If $f$ is a non-negative, measurable, integrable function and $F_k = \{ x \colon 2^k < f(x) \leq 2^{k+1} \}$, then $g(x) \leq f(x) \leq h(x)$ where $$ g(x) = \sum_{k = -\infty}^{\infty} 2^k \chi_{F_k}(x) $$ $$ h(x) = \sum_{k = -\infty}^{\infty} 2^{k+1} \chi_{F_k}(x) $$

I am attempting to prove this statement but I cannot seem to get anywhere. Here is my attempt:

Let $m(\cdot)$ denote the Lebesgue measure. From a previous problem, I have proven that if $f$ is a non-negative integrable function, $\alpha > 0$, and $E_\alpha = \{ x \colon f(x) > \alpha\}$ then $m(E_\alpha) \leq \frac{1}{\alpha} \int f(x) \text{d}x $. Defining $\tilde{F}_k = \{x \colon f(x) > 2^k\}$ and $F_k = \tilde{F}_{k+1} \backslash \tilde{F}_k$, I have $$ m(\tilde{F}_k) \leq 2^{-k} \int f(x) \text{d}x $$ $$ m(\tilde{F}_{k+1}) \leq 2^{-k-1} \int f(x) \text{d}x $$ and thus $$ m(F_k) = m(\tilde{F}_{k+1}) - m(\tilde{F}_k) \leq 2^{-k-1} \int f(x) \text{d}x - 2^{-k} \int f(x) \text{d}x $$ which is to say $$ 2^k m(F_k) = \frac{1}{2}\int f(x) \text{d}x - \int f(x) \text{d}x $$ But this is complete nonsense since measure cannot be negative.

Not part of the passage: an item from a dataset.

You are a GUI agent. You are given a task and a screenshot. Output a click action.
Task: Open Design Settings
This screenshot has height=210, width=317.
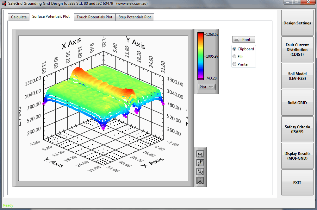tap(297, 23)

Had I not ran into this issue, I was hoping that I could take the infinite sum $\sum_{k = -\infty}^{\infty}(\cdot)$ of both sides, the left side resulting in the expression $\sum_{k = -\infty}^{\infty} 2^k m(F_k) = \int g(x) \text{d}x$. If this had all worked out, getting the $f(x) \leq h(x)$ result would be as simple as multiplying on another factor of $2$ (a rough description of the "proof" but in essence I think correct).

My approach certainly did not work, how else should I go about proving this assertion? Am I making a mistake using the results of previous exercises?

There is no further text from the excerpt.